The spring rolls, whether you have them upstairs or downstairs, are available filled with either duck or vegetables. They’re very different beasts though. While the veggie version had crisp pastry tubes filled with a sweet tasting medley of vegetables that left a clean after taste, the duck version was a forgettable mediocrity from the limp pastry to the anonymous flakes of meat inside.
The downstairs and upstairs Dim Sum start diverging with the siu mai. Both halves of Duck and Rice share the familiar pork and prawn version which paired salty pork with oddly crabstick-like prawn. Equally dreary was the downstairs-only scallop and prawn variant which was about as memorable as a trip to Debenhams.
If nothing else, The Duck and Rice excels at its taro dishes. Sweet and lightly starchy taro pieces had an added sharp and spicy kick thanks to the curry leaves and slices of chilli.
The deep-fried soft shell crab was more about the frying and less about the crab. The meaty but also somewhat anonymous crab was livened up no end by the wonderfully crisp and oil-free batter. The mildly spiced wasabi mayo could’ve provided more of a kick though.
If scampi ever shakes off its dismal reputation, then its revival starts here. The tender, milky pieces of crustacean meat were quite unlike any scampi I’ve had before and that extends to the light and crispy, if somewhat oily batter. It was made even better by the moreish mayo and powdered five spice mixture used for dipping.
If you’re hoping that Duck and Rice can whip up a gua bao to rival Taiwanese bun specialist Bao just around the corner, then you’ll be sorely disappointed. While the rice flour bun was pillowy soft, the chunks of very mildly smoked pork inside was drowned out by a mass of lettuce, chillies, dill and pickled gherkin slices. Bizarre and unsatisfying.
House Duck at The Duck and Rice
The roast duck is available in half and whole bird portions and it’s the best version of this Beijing classic that I’ve had on this continent. It might not impress grizzled Beijingers, but I was taken with the taut skin that was lightly crisp in places. The skin was arguably too sweet though, while the meat itself was conversely a little bland with little extant fat although it was at least moist. It’s not perfect, but it’s still a step up on most Chinatown versions of this dish and a vast improvement over the horrifically dry, shredded and pancake-wrapped monstrosity most people are familiar with.

It may only be half a duck, but at £24 it costs almost as much as a whole duck in many other restaurants.
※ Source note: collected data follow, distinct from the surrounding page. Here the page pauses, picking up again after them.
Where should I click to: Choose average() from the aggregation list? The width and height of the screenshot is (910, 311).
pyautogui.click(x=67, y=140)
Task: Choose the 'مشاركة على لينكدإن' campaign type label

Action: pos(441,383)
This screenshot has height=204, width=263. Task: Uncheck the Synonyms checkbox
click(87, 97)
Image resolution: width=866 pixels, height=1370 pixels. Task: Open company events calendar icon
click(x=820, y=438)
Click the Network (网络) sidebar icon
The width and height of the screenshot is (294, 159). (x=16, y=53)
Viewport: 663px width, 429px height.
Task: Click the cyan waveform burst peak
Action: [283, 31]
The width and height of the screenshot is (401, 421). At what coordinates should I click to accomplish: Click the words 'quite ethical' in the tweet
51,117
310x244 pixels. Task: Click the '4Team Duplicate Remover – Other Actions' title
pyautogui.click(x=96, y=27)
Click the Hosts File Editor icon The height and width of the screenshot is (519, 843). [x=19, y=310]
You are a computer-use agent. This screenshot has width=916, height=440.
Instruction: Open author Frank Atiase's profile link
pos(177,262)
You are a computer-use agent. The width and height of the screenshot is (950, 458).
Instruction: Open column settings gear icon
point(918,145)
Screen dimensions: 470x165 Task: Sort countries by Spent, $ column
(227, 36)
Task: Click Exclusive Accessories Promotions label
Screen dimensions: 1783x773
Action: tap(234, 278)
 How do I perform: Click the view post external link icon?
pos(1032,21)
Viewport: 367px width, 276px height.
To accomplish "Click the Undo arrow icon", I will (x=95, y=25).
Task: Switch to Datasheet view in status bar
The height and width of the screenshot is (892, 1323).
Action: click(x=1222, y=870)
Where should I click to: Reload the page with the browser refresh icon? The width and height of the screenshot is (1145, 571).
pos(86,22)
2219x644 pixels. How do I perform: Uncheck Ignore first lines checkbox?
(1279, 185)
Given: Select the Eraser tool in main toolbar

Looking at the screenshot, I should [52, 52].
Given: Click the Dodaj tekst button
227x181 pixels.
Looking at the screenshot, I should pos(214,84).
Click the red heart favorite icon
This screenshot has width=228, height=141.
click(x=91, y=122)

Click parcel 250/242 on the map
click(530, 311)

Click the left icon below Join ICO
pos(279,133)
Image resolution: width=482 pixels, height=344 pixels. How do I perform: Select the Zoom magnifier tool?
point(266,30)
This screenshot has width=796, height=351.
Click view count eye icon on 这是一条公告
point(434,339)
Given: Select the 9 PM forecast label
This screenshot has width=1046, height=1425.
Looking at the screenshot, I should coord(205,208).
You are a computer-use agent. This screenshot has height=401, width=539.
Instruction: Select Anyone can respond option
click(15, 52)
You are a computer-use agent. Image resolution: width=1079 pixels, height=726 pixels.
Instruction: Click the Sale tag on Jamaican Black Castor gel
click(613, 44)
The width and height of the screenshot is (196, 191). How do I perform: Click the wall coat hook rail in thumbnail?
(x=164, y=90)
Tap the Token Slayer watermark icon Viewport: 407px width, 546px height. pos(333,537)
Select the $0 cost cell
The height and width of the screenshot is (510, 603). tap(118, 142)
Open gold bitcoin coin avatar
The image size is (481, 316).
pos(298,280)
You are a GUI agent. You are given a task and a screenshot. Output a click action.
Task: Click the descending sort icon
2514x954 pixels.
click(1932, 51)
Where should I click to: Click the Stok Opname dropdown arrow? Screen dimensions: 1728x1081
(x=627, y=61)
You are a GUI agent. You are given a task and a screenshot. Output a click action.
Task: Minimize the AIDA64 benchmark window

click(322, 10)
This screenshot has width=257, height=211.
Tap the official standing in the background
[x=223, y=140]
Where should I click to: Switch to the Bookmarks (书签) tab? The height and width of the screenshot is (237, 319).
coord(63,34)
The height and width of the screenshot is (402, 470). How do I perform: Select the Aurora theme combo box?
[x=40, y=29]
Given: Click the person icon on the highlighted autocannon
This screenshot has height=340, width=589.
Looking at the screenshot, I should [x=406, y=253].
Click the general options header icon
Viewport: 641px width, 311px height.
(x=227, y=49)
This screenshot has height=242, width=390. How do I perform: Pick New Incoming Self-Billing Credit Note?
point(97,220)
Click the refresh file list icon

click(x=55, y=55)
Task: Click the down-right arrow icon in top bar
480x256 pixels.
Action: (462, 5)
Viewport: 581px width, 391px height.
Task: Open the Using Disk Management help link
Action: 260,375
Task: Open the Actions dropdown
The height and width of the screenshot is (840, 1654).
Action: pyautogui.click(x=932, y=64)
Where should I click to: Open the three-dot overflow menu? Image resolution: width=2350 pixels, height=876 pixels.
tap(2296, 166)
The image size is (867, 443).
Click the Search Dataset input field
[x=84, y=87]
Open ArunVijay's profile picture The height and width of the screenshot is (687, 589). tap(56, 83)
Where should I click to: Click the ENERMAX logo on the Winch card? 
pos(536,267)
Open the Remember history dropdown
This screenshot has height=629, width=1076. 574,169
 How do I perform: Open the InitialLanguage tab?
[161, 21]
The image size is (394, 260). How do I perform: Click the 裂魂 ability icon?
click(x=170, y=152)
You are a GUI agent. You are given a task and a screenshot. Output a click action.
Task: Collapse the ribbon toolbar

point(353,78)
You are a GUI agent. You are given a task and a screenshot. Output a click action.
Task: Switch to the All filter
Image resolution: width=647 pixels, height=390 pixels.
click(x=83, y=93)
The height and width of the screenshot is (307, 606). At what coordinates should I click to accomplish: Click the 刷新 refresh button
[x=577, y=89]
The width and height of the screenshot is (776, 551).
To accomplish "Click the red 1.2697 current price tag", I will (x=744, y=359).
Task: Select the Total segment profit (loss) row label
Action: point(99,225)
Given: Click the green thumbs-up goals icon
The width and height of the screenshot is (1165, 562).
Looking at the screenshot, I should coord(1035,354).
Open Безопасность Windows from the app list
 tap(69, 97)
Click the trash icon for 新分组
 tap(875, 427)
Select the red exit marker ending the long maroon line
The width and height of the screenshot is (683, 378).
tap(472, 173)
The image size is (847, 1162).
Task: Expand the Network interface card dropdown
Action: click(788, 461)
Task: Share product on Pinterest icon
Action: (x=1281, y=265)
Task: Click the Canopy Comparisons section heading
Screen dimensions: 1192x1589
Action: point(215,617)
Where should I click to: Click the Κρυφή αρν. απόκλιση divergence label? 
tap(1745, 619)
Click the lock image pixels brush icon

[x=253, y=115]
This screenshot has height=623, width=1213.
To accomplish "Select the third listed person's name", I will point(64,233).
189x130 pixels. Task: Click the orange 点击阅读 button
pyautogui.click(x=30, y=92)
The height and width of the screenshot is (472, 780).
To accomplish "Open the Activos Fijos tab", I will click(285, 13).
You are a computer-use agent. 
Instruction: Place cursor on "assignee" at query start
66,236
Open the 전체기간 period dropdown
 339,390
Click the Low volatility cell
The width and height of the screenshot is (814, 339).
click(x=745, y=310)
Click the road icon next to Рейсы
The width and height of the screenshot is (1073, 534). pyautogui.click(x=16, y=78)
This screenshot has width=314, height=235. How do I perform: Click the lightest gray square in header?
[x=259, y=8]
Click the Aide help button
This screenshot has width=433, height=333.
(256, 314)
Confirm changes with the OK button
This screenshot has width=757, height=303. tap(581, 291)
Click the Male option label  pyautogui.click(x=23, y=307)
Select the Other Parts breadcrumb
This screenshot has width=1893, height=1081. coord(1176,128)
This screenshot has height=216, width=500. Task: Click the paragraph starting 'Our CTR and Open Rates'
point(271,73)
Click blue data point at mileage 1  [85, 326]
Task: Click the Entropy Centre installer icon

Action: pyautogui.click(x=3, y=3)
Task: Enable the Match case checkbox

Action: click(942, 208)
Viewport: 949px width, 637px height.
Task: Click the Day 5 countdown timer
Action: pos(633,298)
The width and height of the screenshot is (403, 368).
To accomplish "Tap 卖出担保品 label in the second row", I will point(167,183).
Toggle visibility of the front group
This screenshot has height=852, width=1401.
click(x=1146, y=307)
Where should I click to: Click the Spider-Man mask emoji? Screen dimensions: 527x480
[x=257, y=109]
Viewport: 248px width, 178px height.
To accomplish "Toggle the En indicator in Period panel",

Heroes at The Duck and Rice
The only dish under the oddly-named Heroes section of the menu is the lobster noodles and at £48 it’s also the most expensive one available at this restaurant. Somewhat predictably, it wasn’t any better than the best of its Chinatown rivals. It was by no means bad though, just not superlative. The egg noodles were supple, if not especially eggy, and dressed in a sticky, pleasingly spiced ginger sauce and a sensible amount of crisp and supple chopped spring onions. The lobster flesh itself was firm and not overcooked. The best part was, of course, the milky claw meat.
‘Canton’ Roast at The Duck and Rice
I hadn’t expected to find barbecue beef short rib on the menu, as it’s a cut more commonly associated with American food than Chinese. Served whole, rather than pre-sliced as with most Cantonese roasts, the beef was tender, if a little too sweet and with a vague five spice-ish flavour. While moist, there wasn’t any bark, fat, collagen or other connective tissues for variation in taste and texture. A forgettable slab of beef.
If the tea-smoked pork ribs have indeed been in the presence of tea then they must have been merely in the same room, momentarily and by accident, given how very, very vague the taste of tea was. Still, the meat was tender enough to pull off the bone easily and without the need for any cutting. Although moist and ever so slightly sweet, the pork was ultimately uninteresting. You’d only be impressed by this if you haven’t any of London’s better ribs – and if you’re regular readers of mine, then I dearly hope that isn’t the case.
Home Comfort at The Duck and Rice
The wasabi prawns were, in a word, weird. Whole chunks of prawn were used, but they were hard to appreciate buried underneath a crunchy batter and even crunchier almond shavings. The wasabi sauce was only very mildly tingly and might as well have been coloured salad cream given its timidity.
Even weirder was the blue fin tuna and jalapeños. The chunky, meaty yet delicately flaky hunks of tuna would’ve been delightful, if it wasn’t for their excessive oiliness and the highly uncomplimentary black bean sauce and the even more antagonistically spicy jalapeños. Given how expensive and endangered blue fin tuna is, this dish feels like the gastronomic equivalent of whitewashing the naughty bits in the Sistine Chapel frescoes and then charging everyone a papal ransom for the dubious pleasure of ‘enjoying’ the results.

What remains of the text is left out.